Instructions for the task.
Every line that contains the word "center" is to be copied from the listing.

****************************************

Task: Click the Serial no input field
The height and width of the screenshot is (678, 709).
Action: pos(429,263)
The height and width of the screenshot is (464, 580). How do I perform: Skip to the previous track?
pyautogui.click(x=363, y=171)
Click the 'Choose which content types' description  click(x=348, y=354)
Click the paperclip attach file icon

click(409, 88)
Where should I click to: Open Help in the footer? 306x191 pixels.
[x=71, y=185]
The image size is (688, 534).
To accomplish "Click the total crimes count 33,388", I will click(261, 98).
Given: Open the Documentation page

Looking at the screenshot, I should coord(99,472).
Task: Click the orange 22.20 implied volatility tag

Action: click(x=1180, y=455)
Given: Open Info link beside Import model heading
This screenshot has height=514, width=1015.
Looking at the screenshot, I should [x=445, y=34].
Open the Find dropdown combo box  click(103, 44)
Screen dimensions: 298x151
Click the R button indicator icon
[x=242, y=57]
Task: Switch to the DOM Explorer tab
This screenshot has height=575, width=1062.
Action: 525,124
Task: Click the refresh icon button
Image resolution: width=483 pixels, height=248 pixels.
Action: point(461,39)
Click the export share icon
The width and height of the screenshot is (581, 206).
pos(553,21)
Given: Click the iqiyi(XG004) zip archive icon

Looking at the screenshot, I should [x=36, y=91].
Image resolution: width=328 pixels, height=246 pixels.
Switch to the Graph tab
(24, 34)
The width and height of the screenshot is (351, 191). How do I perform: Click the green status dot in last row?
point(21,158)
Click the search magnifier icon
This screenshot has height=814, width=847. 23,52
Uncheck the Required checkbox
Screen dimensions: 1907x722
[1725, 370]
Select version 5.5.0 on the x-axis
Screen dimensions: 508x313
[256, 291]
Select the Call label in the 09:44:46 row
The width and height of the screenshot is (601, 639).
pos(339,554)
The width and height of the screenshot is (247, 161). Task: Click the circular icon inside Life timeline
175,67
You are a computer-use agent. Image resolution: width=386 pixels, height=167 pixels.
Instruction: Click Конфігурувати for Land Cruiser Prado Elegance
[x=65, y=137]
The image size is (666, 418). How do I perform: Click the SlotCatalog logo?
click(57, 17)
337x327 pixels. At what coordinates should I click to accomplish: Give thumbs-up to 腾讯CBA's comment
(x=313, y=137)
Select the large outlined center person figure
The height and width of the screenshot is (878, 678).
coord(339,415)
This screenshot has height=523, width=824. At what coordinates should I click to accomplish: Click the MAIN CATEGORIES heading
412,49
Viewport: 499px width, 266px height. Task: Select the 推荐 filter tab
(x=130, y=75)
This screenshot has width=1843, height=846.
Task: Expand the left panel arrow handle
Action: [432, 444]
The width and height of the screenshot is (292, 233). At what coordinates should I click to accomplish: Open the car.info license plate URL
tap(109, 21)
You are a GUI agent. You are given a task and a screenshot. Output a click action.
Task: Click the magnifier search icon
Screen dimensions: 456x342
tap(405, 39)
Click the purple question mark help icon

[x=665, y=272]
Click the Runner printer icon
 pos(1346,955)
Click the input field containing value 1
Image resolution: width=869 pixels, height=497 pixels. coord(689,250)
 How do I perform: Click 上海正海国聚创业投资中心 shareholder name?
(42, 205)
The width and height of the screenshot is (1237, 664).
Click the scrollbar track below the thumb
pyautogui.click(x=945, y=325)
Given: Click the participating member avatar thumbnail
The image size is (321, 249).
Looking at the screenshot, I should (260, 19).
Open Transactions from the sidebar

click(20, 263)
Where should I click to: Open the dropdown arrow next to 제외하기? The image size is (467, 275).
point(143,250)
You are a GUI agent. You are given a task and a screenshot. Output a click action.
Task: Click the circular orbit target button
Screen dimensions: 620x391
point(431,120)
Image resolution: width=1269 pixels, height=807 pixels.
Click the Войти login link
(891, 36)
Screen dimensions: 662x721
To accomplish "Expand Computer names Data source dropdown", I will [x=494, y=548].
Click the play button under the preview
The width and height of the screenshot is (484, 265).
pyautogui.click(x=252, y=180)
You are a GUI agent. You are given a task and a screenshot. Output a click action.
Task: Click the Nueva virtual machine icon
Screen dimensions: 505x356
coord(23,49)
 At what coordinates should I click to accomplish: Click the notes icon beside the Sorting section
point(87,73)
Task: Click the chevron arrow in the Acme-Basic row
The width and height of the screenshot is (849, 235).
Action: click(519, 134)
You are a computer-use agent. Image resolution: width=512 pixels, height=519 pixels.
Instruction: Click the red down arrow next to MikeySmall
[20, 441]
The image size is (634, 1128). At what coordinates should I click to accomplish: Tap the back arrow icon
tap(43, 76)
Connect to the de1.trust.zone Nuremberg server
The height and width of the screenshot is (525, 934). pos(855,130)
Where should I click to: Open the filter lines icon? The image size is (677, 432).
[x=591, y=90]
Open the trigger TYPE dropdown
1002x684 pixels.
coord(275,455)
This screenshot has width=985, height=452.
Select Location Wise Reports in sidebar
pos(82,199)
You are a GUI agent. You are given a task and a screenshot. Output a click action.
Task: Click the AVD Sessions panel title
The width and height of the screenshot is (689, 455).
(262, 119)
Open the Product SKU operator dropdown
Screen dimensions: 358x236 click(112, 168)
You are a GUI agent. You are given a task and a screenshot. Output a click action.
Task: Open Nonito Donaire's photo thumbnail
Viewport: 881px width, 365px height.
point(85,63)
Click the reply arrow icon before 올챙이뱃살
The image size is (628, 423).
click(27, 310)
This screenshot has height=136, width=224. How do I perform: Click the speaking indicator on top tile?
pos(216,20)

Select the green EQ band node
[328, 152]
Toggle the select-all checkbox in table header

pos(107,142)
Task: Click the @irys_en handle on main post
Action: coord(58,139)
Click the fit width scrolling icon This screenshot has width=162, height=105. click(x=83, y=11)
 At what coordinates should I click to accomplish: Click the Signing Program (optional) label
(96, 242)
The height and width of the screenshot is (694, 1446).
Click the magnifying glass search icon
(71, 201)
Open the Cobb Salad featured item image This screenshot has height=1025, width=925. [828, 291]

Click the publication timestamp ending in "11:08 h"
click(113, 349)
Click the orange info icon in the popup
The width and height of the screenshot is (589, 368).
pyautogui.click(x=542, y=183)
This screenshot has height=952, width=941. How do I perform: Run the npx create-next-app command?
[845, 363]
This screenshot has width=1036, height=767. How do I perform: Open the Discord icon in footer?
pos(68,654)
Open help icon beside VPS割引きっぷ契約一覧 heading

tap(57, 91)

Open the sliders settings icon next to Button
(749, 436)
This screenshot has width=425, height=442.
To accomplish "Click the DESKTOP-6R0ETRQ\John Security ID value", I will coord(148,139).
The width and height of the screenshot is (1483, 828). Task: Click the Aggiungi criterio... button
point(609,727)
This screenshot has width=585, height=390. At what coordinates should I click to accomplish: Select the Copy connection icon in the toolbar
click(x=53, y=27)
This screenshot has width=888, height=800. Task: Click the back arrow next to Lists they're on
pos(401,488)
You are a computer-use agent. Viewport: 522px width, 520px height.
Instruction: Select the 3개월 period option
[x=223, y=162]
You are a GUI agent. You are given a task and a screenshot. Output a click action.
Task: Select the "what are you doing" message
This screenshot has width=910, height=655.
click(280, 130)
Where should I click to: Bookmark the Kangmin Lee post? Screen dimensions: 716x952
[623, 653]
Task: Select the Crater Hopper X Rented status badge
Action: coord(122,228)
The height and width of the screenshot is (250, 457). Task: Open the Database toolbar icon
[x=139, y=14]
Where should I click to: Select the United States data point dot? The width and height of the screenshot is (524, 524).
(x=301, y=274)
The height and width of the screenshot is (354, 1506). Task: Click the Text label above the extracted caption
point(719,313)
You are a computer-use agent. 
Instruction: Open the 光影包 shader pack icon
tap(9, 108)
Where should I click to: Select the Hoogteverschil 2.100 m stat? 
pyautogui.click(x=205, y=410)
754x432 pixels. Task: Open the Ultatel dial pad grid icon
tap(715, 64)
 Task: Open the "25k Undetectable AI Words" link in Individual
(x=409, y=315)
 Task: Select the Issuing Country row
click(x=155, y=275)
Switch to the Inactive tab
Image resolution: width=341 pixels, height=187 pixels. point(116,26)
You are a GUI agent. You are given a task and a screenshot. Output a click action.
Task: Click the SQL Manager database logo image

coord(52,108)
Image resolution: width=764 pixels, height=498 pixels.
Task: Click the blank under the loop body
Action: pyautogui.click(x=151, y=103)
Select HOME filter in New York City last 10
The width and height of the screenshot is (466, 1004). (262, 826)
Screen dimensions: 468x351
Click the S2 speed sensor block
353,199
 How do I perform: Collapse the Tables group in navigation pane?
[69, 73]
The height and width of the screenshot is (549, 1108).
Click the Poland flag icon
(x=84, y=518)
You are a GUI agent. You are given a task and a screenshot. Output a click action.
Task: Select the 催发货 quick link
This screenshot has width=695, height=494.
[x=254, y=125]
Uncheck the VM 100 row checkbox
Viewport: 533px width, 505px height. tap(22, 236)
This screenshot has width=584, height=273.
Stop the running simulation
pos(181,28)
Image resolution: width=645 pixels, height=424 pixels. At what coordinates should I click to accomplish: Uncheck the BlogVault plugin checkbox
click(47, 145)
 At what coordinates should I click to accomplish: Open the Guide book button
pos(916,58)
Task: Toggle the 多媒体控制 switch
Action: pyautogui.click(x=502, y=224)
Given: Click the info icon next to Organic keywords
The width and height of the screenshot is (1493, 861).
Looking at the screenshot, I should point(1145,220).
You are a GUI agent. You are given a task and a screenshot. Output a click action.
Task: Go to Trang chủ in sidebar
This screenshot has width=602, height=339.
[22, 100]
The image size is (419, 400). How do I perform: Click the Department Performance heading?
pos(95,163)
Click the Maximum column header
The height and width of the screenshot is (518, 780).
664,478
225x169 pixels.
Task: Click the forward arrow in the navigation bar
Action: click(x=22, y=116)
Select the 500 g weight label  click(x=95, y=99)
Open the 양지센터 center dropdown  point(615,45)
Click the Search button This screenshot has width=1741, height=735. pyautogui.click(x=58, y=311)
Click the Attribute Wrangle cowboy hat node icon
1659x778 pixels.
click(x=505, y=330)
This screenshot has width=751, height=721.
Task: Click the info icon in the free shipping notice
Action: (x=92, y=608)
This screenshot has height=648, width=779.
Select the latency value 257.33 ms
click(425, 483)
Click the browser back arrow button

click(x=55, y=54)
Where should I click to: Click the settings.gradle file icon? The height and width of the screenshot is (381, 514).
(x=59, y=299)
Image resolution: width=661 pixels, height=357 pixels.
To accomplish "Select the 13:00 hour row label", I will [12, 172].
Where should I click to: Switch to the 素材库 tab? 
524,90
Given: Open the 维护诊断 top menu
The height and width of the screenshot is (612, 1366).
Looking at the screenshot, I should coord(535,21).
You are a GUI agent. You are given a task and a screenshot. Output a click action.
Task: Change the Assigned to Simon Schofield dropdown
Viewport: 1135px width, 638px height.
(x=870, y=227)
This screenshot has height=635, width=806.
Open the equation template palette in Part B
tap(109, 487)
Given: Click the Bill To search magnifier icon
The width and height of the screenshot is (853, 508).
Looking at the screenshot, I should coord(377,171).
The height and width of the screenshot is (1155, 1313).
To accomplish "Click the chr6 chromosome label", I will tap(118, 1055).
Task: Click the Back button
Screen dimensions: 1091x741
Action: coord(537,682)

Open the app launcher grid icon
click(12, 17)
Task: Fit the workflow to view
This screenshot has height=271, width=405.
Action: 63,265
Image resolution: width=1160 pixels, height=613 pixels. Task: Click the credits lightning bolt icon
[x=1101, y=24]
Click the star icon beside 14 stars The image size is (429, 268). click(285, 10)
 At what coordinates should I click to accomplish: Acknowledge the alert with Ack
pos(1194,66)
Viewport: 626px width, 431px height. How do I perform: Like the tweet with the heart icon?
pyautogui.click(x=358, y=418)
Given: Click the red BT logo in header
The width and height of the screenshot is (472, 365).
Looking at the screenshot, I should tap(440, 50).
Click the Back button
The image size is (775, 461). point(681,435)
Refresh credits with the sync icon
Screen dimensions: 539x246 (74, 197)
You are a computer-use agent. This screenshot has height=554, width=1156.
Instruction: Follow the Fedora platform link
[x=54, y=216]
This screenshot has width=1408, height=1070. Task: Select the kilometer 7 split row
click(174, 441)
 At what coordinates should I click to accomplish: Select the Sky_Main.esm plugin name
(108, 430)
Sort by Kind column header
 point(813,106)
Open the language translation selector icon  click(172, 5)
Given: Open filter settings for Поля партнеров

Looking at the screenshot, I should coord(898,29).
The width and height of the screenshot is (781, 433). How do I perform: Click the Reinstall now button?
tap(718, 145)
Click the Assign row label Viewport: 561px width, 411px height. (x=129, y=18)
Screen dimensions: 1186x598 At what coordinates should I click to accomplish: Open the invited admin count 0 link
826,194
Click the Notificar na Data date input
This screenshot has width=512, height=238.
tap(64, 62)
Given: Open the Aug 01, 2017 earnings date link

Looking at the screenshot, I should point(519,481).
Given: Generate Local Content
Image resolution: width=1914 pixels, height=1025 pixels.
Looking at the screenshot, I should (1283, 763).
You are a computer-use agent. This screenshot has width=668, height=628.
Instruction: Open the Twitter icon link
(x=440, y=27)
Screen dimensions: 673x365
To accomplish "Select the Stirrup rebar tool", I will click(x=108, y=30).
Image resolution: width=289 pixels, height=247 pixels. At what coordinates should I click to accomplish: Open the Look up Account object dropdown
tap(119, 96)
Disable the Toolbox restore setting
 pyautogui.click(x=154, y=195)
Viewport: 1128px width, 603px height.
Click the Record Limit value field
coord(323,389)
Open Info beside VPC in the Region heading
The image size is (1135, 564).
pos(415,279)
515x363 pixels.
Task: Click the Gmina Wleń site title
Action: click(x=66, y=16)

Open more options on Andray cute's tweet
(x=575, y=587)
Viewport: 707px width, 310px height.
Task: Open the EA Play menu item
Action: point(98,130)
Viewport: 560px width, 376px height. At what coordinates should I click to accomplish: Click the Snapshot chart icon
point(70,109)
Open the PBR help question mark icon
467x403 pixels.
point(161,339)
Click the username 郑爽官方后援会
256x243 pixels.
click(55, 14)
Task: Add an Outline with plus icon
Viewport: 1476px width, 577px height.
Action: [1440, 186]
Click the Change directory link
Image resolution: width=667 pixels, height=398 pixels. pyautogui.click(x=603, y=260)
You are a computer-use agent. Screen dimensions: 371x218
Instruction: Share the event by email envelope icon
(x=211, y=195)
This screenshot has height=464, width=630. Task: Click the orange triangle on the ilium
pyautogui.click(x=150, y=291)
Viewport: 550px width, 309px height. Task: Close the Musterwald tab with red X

****************************************

Written response.
Select the large outlined center person figure
Open the 양지센터 center dropdown  point(615,45)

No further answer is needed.